───── DATA SECTION

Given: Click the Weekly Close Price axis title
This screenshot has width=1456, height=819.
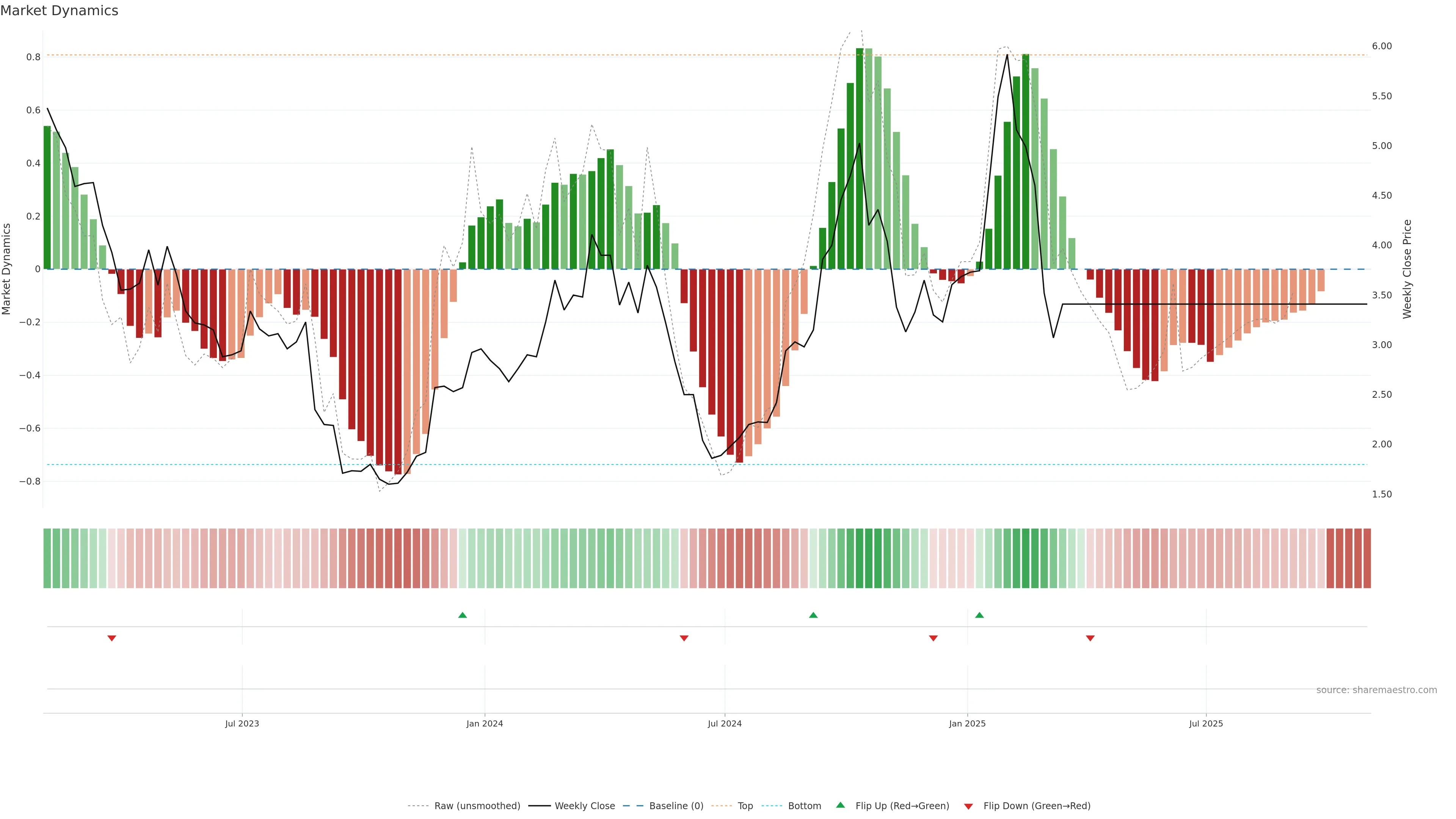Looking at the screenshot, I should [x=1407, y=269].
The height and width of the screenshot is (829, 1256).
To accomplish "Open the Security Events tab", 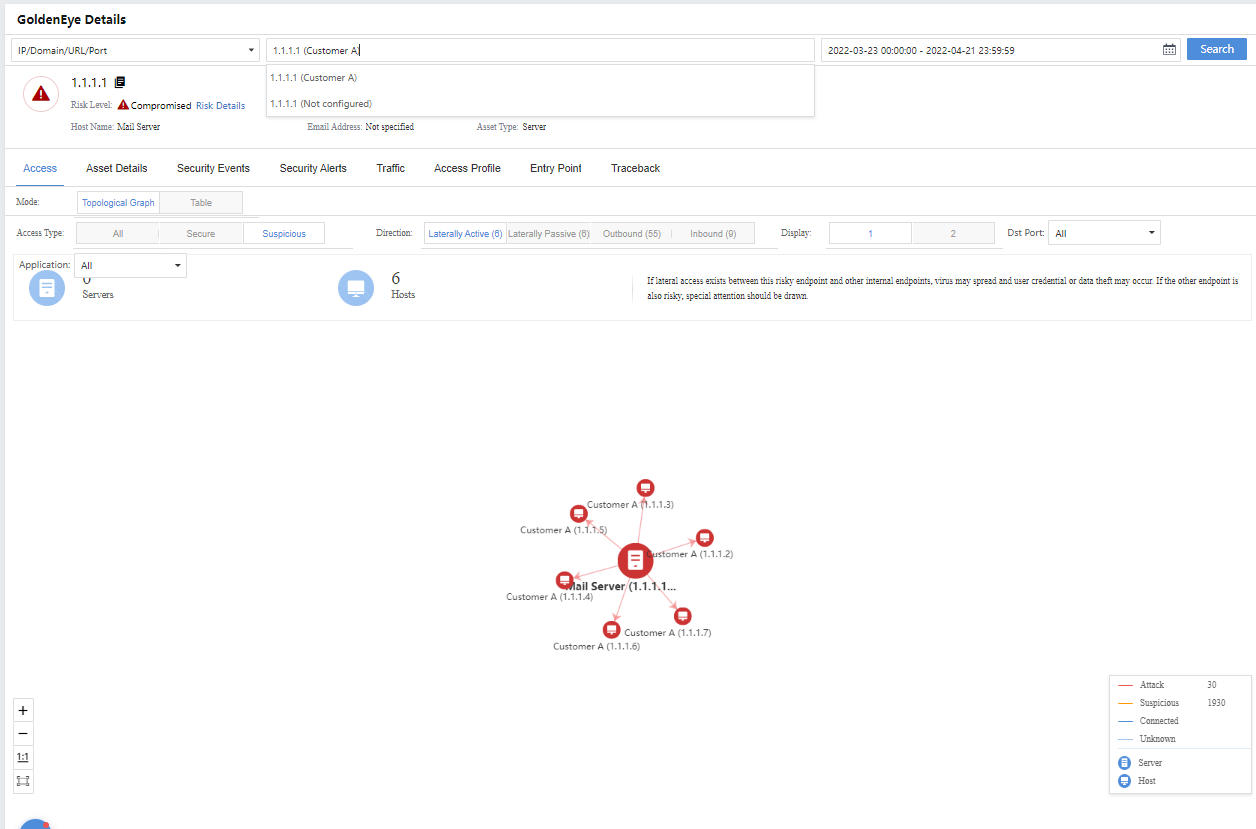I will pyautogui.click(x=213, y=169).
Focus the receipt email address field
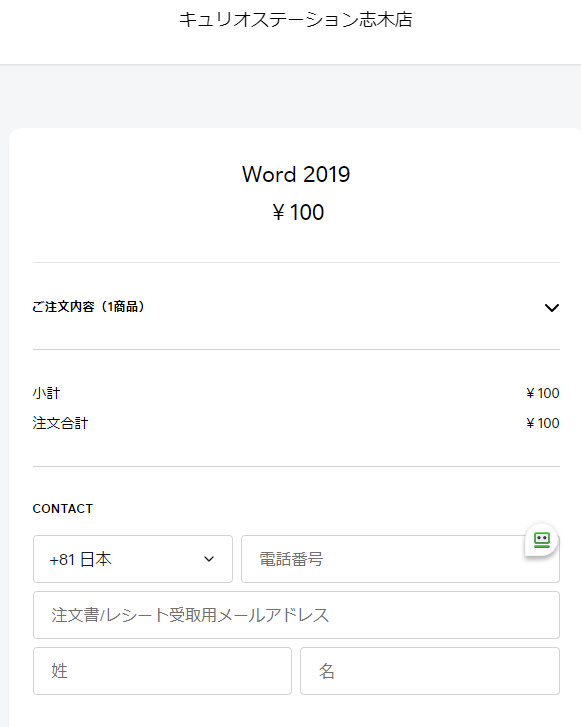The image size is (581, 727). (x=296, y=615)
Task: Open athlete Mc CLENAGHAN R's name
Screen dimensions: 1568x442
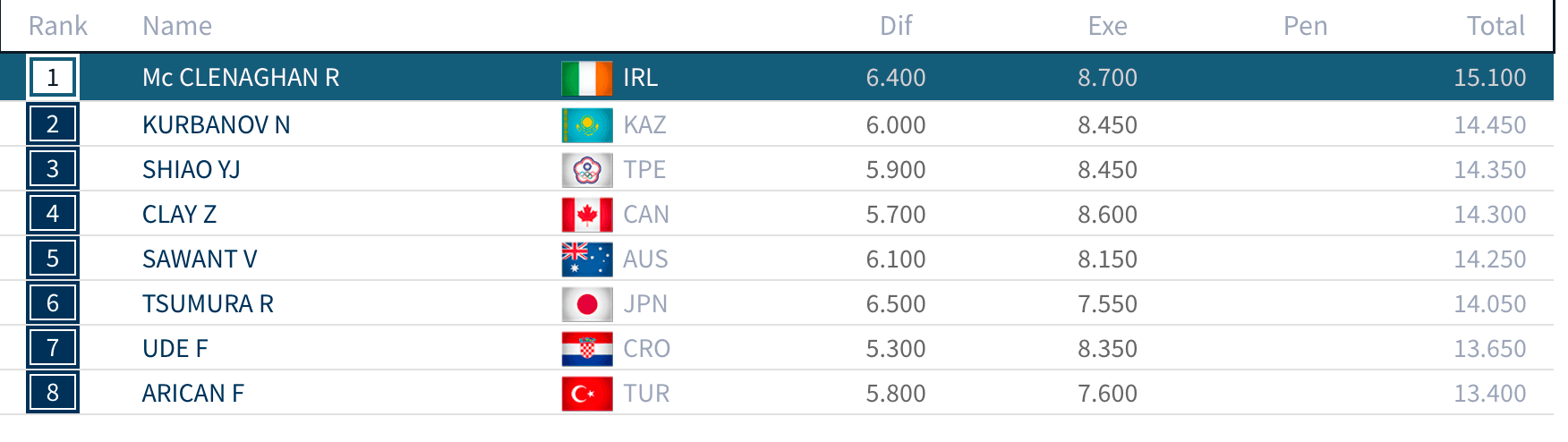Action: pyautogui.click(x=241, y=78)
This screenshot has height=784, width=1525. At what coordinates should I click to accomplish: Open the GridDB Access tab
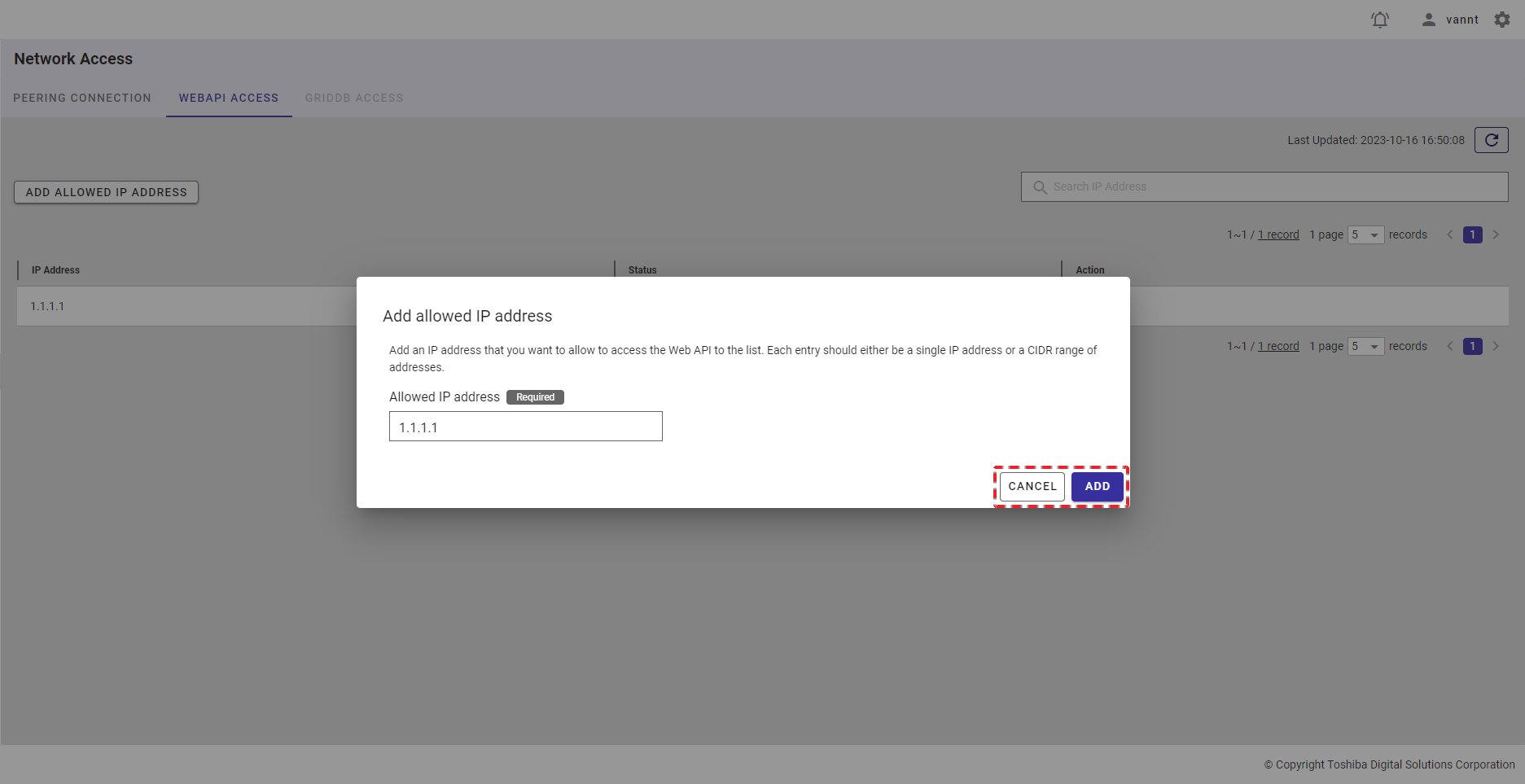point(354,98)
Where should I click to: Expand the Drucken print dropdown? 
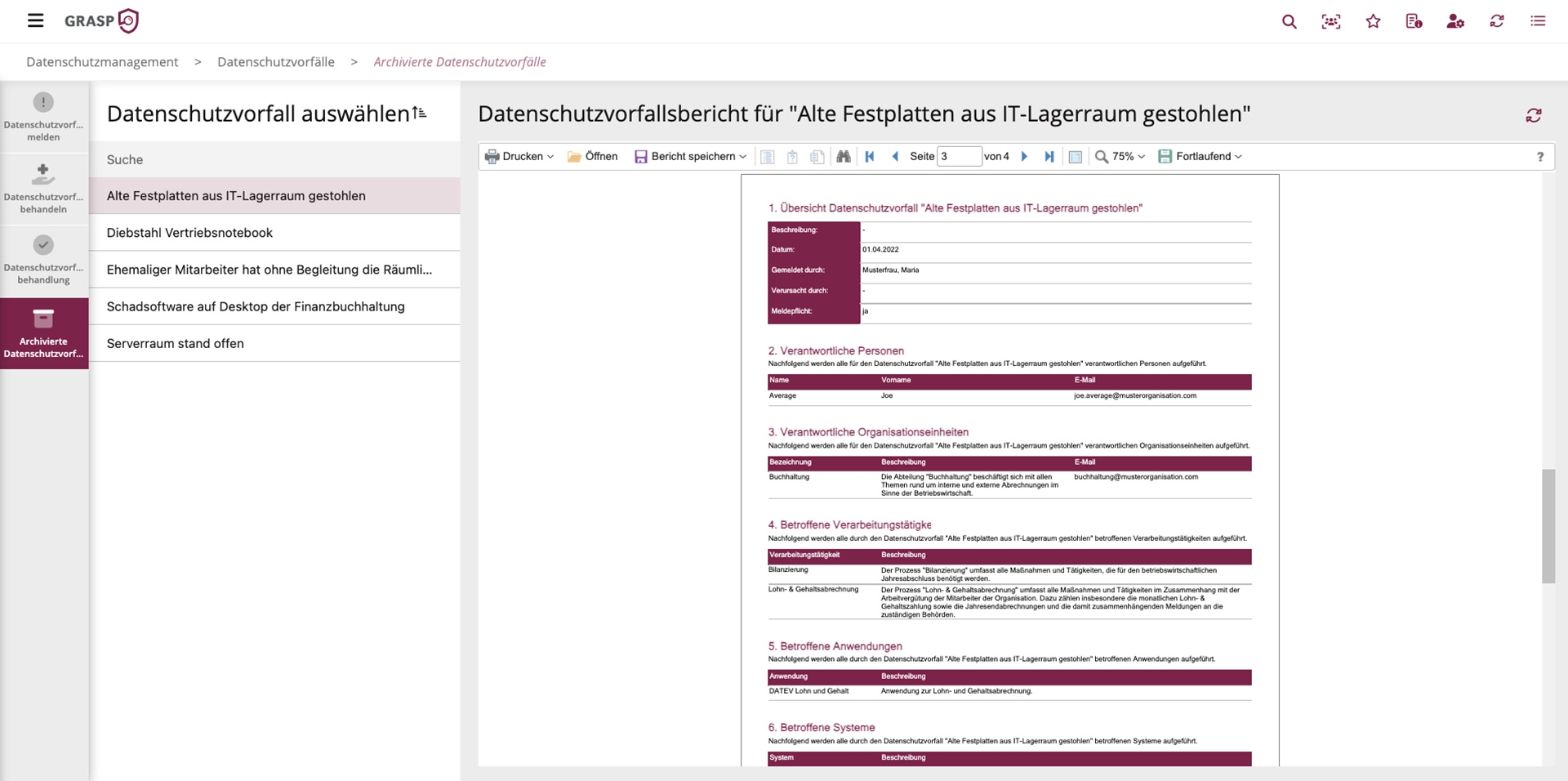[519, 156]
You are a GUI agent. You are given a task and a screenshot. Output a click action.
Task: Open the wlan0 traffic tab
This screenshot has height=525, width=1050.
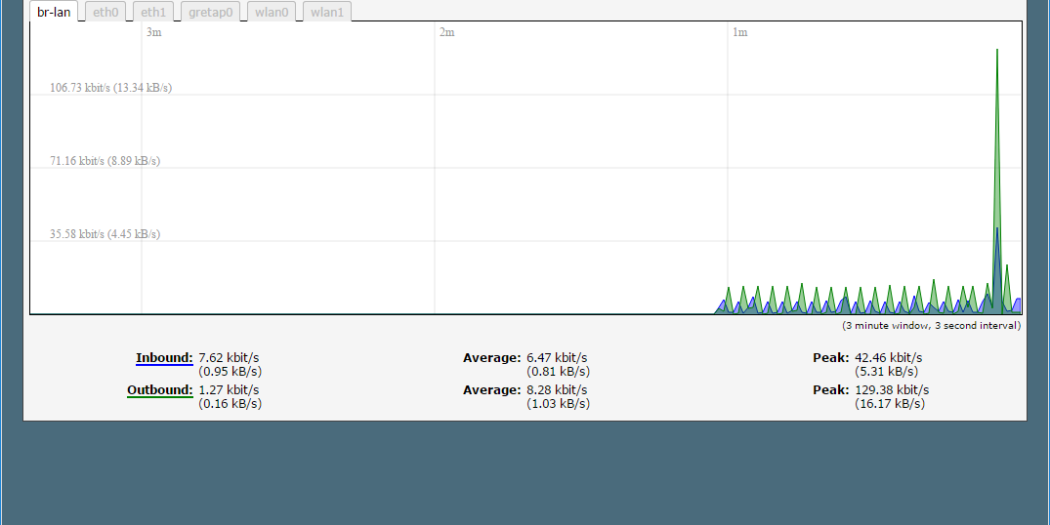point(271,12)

──────────

→ **YOUR TASK**
Please pick out and copy every line of the records above that contains the word "height". Case counts.

→ **COMPLETE ANSWER**
This screenshot has width=1456, height=819.
The height and width of the screenshot is (829, 1256).
This screenshot has height=784, width=1525. At what coordinates should I click to accomplish: Open the GridDB Access tab
This screenshot has height=525, width=1050.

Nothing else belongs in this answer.